Items stored from a collection
- - -

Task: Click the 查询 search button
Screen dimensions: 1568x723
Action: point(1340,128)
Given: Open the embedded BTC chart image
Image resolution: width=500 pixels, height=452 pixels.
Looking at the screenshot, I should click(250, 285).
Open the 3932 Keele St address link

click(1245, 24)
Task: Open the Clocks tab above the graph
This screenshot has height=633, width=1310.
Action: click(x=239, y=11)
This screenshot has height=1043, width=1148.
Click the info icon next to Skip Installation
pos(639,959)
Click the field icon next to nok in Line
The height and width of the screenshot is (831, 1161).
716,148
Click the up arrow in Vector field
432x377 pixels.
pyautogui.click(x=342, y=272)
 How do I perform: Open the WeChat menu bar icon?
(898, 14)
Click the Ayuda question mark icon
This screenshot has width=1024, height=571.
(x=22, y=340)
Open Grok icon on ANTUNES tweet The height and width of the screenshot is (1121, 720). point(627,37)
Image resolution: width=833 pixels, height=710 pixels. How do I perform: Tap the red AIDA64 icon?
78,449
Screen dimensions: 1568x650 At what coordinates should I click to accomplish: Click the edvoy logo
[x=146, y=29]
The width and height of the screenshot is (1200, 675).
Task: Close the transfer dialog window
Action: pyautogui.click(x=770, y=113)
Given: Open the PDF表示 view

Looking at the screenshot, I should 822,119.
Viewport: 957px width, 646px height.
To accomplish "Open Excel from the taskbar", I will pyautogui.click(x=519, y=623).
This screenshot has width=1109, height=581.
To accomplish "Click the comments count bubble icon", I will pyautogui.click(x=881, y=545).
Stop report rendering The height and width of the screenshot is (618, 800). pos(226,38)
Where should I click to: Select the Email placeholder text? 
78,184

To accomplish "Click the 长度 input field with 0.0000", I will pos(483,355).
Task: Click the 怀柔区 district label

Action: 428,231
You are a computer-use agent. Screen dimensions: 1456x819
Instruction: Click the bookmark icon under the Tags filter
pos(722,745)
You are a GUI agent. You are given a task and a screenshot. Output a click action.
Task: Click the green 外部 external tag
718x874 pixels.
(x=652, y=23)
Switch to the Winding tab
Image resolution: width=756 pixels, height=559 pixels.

- - -

Retype each of the records above line for line, with no changes.

▶ Written solution:
Task: Click the 查询 search button
Screen dimensions: 1568x723
Action: point(1340,128)
Given: Open the embedded BTC chart image
Image resolution: width=500 pixels, height=452 pixels.
Looking at the screenshot, I should click(250, 285).
Open the 3932 Keele St address link

click(1245, 24)
Task: Open the Clocks tab above the graph
This screenshot has height=633, width=1310.
Action: click(x=239, y=11)
This screenshot has height=1043, width=1148.
Click the info icon next to Skip Installation
pos(639,959)
Click the field icon next to nok in Line
The height and width of the screenshot is (831, 1161).
716,148
Click the up arrow in Vector field
432x377 pixels.
pyautogui.click(x=342, y=272)
 How do I perform: Open the WeChat menu bar icon?
(898, 14)
Click the Ayuda question mark icon
This screenshot has width=1024, height=571.
(x=22, y=340)
Open Grok icon on ANTUNES tweet The height and width of the screenshot is (1121, 720). point(627,37)
Image resolution: width=833 pixels, height=710 pixels. How do I perform: Tap the red AIDA64 icon?
78,449
Screen dimensions: 1568x650 At what coordinates should I click to accomplish: Click the edvoy logo
[x=146, y=29]
The width and height of the screenshot is (1200, 675).
Task: Close the transfer dialog window
Action: pyautogui.click(x=770, y=113)
Given: Open the PDF表示 view

Looking at the screenshot, I should 822,119.
Viewport: 957px width, 646px height.
To accomplish "Open Excel from the taskbar", I will pyautogui.click(x=519, y=623).
This screenshot has width=1109, height=581.
To accomplish "Click the comments count bubble icon", I will pyautogui.click(x=881, y=545).
Stop report rendering The height and width of the screenshot is (618, 800). pos(226,38)
Where should I click to: Select the Email placeholder text? 
78,184

To accomplish "Click the 长度 input field with 0.0000", I will pos(483,355).
Task: Click the 怀柔区 district label

Action: 428,231
You are a computer-use agent. Screen dimensions: 1456x819
Instruction: Click the bookmark icon under the Tags filter
pos(722,745)
You are a GUI agent. You are given a task and a screenshot. Output a click action.
Task: Click the green 外部 external tag
718x874 pixels.
(x=652, y=23)
Switch to the Winding tab
Image resolution: width=756 pixels, height=559 pixels.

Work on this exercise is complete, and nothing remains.